READING PASSAGE —
--- --- ---

El Dude
El Dude

Reputation: 5618

More pythonic way to test for is none

Which way to test for a variable == None is the more pythonic?

if var:

or

if var is not None

?

I personally would favor the primer. But the latter is more explicit. https://www.python.org/dev/peps/pep-0020/

But for what benefit? Beginner programmers - should this be assumed in production grade software?

Upvotes: 0

Views: 525

Answers (2)

ShadowRanger
ShadowRanger

Reputation: 155654

If None-ness is important, and it's possible you'd receive a falsy value that should not be treated equivalently, you have to use is not None. But if you're just testing None vs. "some other value guaranteed to be truthy", then it's really personal preference.

For example, when testing the result of a regex .match call, if matchobj: and if matchobj is not None: are both fine; match returns either None for a failed match or a guaranteed truthy match object, so it's mostly a matter of personal style. if matchobj: is microscopically faster, but not enough to weight the decision meaningfully.

Upvotes: 3

Patrick Artner
Patrick Artner

Reputation: 51683

You check explicitly with if var is not None:

Reason

does_not_work = 0

if does_not_work:
    print("Works - is not none")
else:
    print("Is None ... or not?")

See What is Truthy and Falsy? How is it different from True and False?

The simple test checks for truthyness - not None.

--- --- ---

PROVIDED RECORDS —

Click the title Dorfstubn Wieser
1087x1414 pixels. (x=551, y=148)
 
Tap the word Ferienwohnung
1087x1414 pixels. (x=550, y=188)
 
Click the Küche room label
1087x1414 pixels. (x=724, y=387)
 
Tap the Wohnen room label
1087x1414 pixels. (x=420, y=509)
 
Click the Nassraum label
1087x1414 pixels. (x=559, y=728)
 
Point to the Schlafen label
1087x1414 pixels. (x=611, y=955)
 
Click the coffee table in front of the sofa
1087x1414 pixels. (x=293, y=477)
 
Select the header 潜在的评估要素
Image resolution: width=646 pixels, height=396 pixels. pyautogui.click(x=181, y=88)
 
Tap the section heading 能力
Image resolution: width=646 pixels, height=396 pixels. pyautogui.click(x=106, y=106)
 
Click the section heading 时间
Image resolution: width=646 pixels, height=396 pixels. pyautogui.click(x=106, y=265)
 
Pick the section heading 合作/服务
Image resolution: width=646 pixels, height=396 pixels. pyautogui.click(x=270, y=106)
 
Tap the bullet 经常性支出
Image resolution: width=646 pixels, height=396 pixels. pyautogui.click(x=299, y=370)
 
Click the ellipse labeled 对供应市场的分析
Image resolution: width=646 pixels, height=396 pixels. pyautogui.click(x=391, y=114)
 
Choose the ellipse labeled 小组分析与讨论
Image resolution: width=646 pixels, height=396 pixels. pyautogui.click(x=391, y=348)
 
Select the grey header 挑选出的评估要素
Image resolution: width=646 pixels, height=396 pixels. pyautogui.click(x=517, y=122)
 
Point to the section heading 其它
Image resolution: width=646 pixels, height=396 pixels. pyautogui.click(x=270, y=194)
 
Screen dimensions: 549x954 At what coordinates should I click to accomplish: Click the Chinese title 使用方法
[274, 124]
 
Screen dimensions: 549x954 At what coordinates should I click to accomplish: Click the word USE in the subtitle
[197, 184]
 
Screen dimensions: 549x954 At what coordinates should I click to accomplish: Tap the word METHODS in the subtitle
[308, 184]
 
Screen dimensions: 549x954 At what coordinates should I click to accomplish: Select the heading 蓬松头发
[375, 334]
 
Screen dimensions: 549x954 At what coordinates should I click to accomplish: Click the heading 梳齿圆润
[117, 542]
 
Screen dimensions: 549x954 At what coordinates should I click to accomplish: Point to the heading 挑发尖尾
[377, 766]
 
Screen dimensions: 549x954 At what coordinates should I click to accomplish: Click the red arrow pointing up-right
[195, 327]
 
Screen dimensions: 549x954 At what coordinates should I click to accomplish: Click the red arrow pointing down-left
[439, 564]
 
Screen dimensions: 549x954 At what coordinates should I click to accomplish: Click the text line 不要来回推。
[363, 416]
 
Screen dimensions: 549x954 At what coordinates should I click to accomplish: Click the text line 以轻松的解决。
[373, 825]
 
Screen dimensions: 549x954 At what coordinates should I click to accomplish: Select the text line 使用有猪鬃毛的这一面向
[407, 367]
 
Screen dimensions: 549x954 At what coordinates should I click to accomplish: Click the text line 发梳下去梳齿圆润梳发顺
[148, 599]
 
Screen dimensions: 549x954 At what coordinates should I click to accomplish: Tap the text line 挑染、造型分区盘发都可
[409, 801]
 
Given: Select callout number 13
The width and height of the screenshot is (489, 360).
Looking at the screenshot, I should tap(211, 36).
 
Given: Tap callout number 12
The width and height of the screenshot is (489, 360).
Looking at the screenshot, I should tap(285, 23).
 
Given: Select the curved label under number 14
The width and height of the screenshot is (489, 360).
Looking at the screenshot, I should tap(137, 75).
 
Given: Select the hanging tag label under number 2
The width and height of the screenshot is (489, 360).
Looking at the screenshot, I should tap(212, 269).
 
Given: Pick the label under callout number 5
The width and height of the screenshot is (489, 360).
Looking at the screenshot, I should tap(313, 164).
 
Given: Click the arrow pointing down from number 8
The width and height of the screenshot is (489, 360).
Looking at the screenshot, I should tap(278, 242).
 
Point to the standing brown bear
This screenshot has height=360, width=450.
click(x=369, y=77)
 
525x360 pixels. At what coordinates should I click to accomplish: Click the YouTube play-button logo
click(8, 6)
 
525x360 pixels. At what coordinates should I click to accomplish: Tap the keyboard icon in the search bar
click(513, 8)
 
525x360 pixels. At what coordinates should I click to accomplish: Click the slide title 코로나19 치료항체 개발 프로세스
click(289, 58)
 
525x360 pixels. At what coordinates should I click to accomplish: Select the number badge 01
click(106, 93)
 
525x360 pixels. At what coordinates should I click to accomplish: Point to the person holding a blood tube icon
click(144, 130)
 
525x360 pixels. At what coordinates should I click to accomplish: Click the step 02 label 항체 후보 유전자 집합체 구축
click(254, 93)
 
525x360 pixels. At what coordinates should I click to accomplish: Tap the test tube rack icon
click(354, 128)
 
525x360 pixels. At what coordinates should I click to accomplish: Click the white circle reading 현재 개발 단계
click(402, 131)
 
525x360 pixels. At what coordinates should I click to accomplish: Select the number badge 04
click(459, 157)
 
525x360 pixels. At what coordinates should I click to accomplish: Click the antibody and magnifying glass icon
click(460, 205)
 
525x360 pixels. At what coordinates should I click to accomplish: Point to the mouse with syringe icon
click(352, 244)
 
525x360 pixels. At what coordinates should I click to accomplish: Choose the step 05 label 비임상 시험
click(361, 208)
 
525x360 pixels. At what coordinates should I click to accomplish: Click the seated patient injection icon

--- --- ---

PROBLEMS TO WORK ON —
**A)** In the Python discussion above, rewrite the paragraph beginning "For example, when testing the result of a regex" as a short bulleted list that keeps its main facts.
**B)** According to the Python discussion, which of the two regex checks is microscopically faster?

TASK-BY-TASK OUTPUTS —
**A)**
- When testing the result of a regex .match call, both if matchobj: and if matchobj is not None: are fine.
- match returns either None for a failed match or a match object that is guaranteed to be truthy.
- The choice is therefore mostly a matter of personal style.
- if matchobj: is microscopically faster, but not by enough to weigh meaningfully in the decision.

**B)** if matchobj: is microscopically faster than if matchobj is not None:.